= HOW TO COMPLETE THIS TASK =
Your reply should consist only of the lines from the one with "You are a GUI" through the end of the entries, transcribed exactly. Pictures stay out.

= RECORDS SUPPLIED =

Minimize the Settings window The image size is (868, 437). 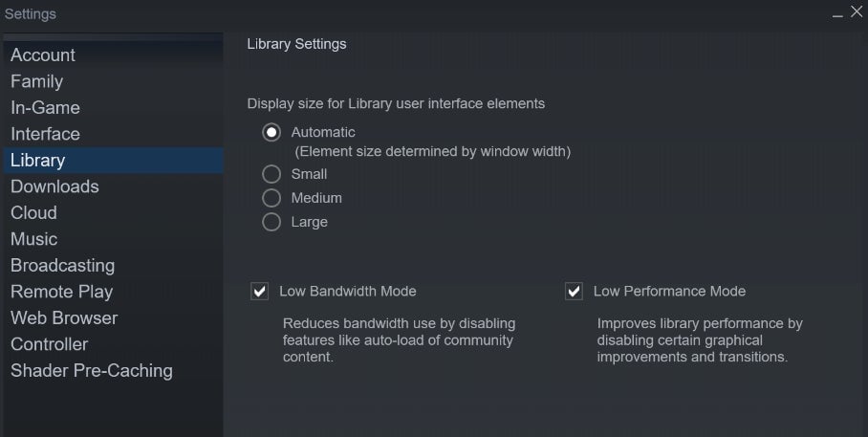pos(837,14)
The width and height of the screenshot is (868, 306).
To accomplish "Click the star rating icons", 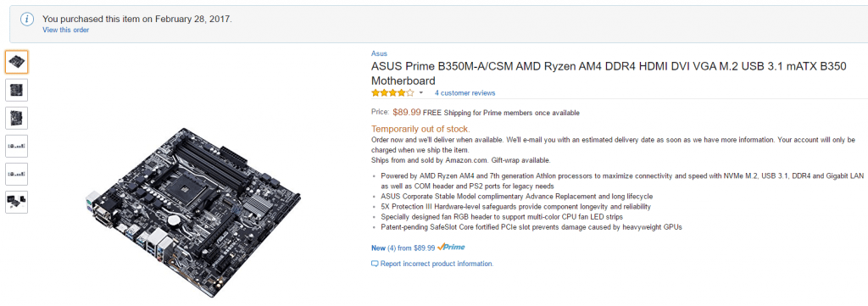I will (392, 93).
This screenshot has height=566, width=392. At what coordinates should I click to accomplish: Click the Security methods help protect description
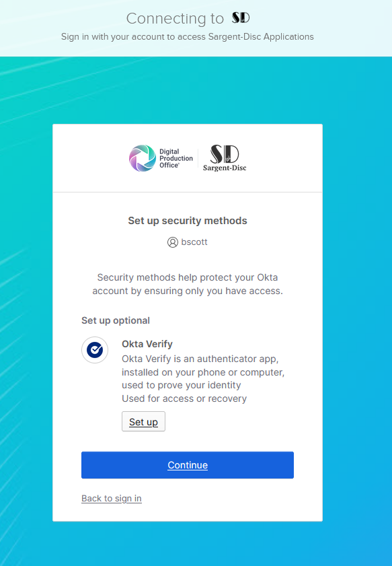click(188, 284)
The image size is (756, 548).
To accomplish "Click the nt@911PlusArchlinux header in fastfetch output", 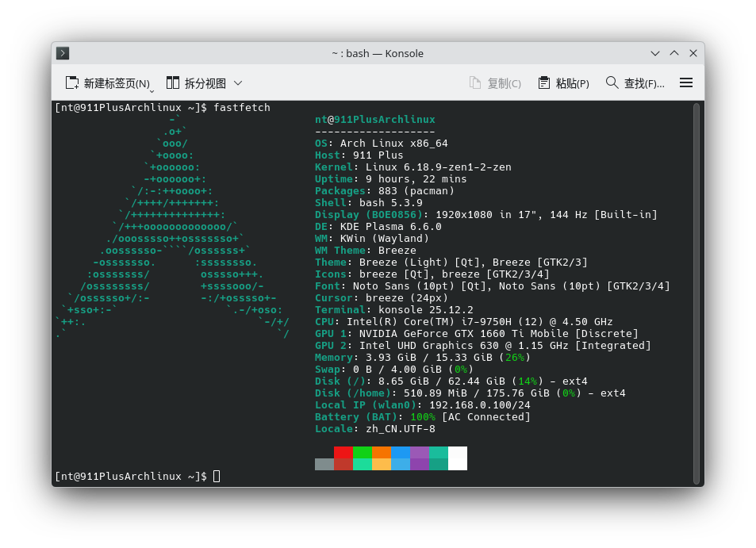I will [x=374, y=120].
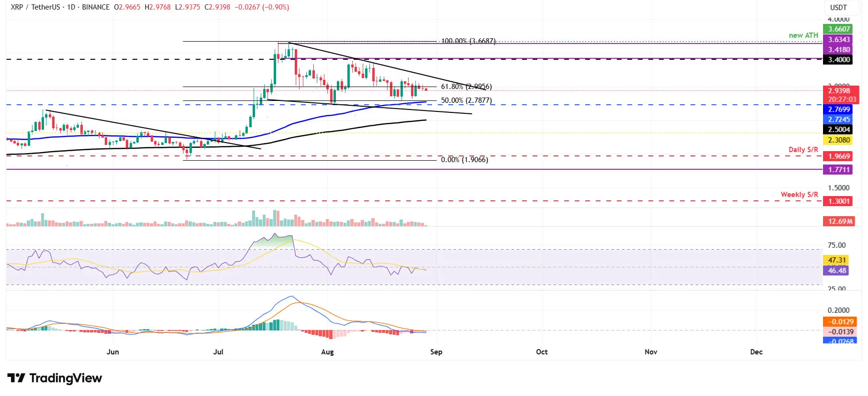Click the black 3.4000 price level label
The height and width of the screenshot is (396, 868).
pos(839,60)
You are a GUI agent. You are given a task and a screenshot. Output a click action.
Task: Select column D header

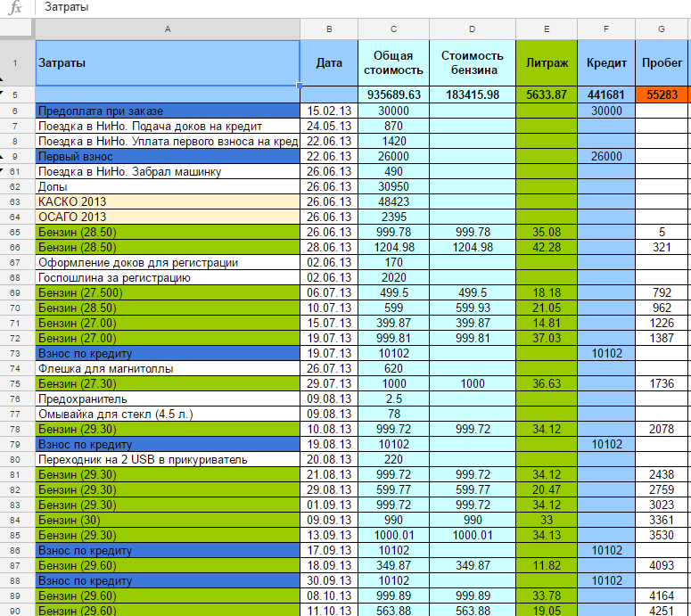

= RESPONSE AREA =
You are a GUI agent. You are given a task and a screenshot. Output a click action.
Task: Select column D header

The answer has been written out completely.